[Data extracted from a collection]
• • • •

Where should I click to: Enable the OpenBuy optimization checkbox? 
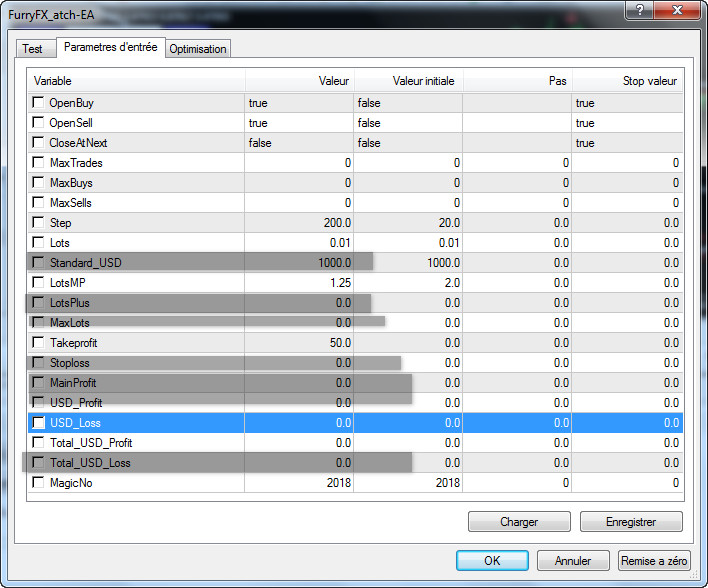pos(39,103)
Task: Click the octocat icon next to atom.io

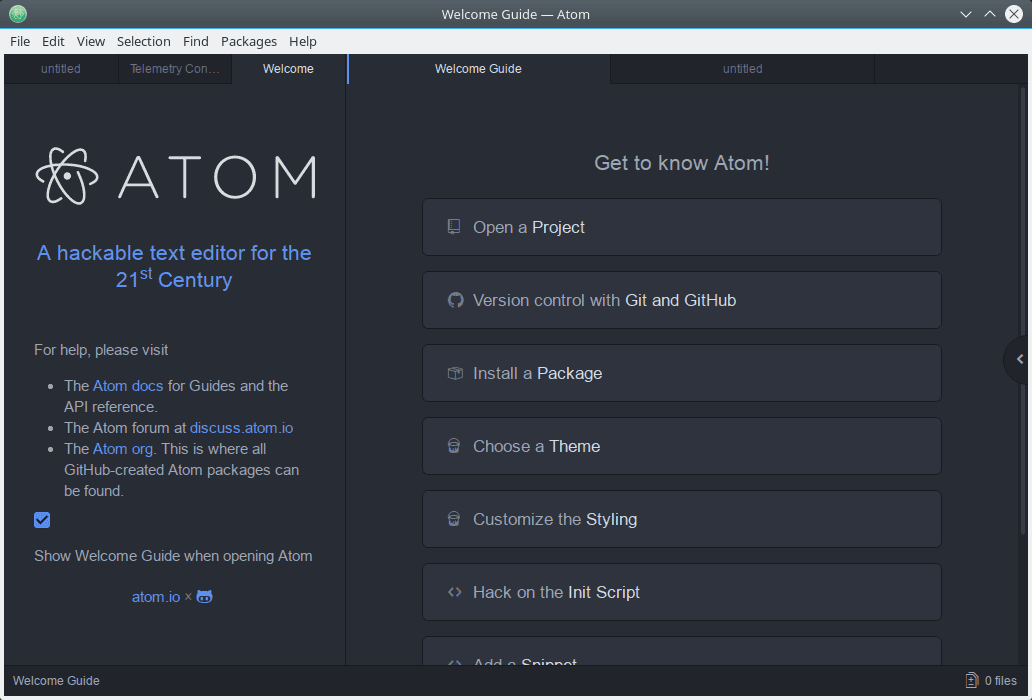Action: tap(204, 596)
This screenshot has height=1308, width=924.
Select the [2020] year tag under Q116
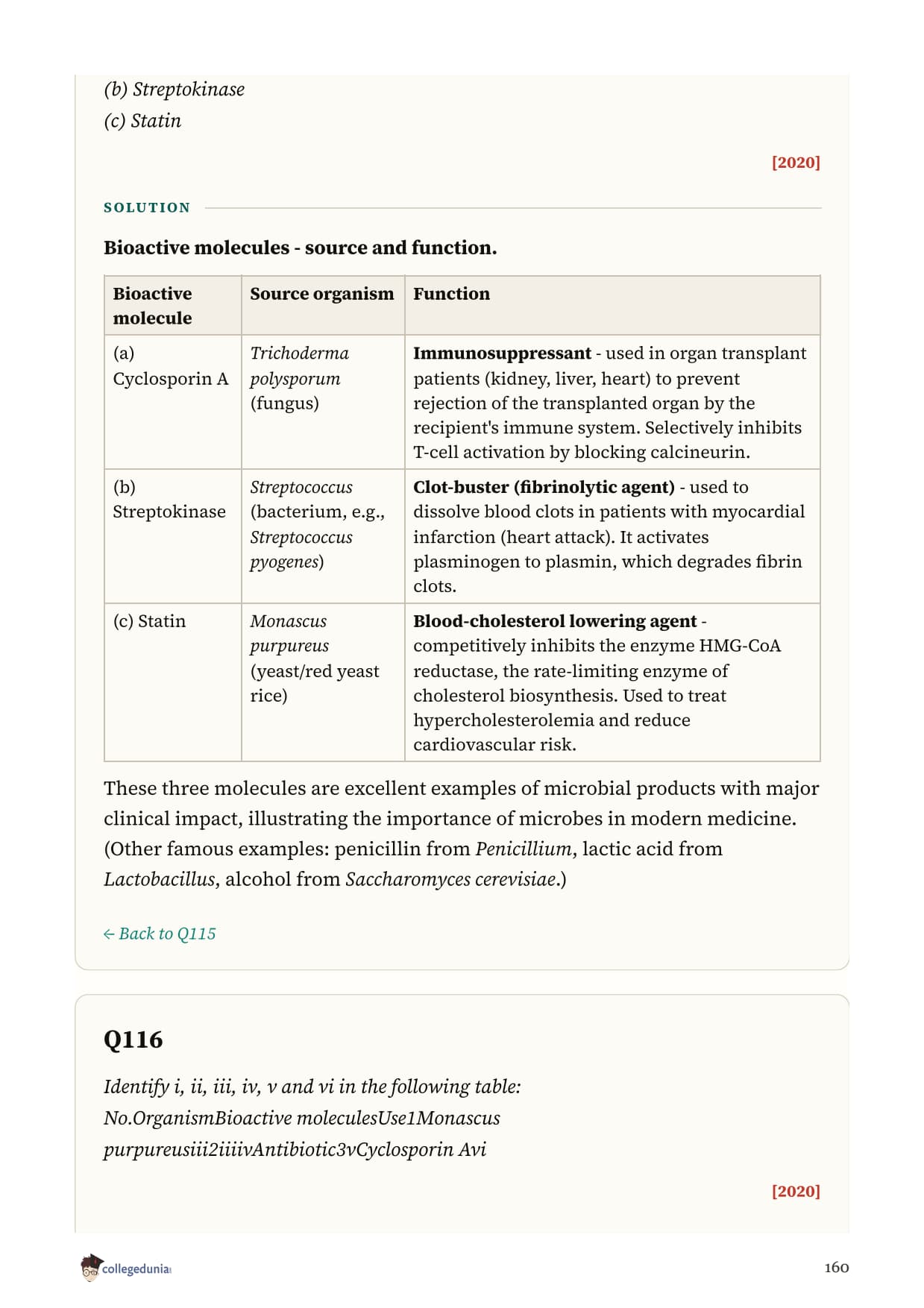point(796,1191)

• • • •

▸ EXERCISE GOAL
Pictures stay out of this copy; write out the entries above exactly.

▸ RESULT FOR THIS EXERCISE
Where should I click to: Enable the OpenBuy optimization checkbox? 
pos(39,103)
Task: Click the octocat icon next to atom.io

Action: tap(204, 596)
This screenshot has height=1308, width=924.
Select the [2020] year tag under Q116
point(796,1191)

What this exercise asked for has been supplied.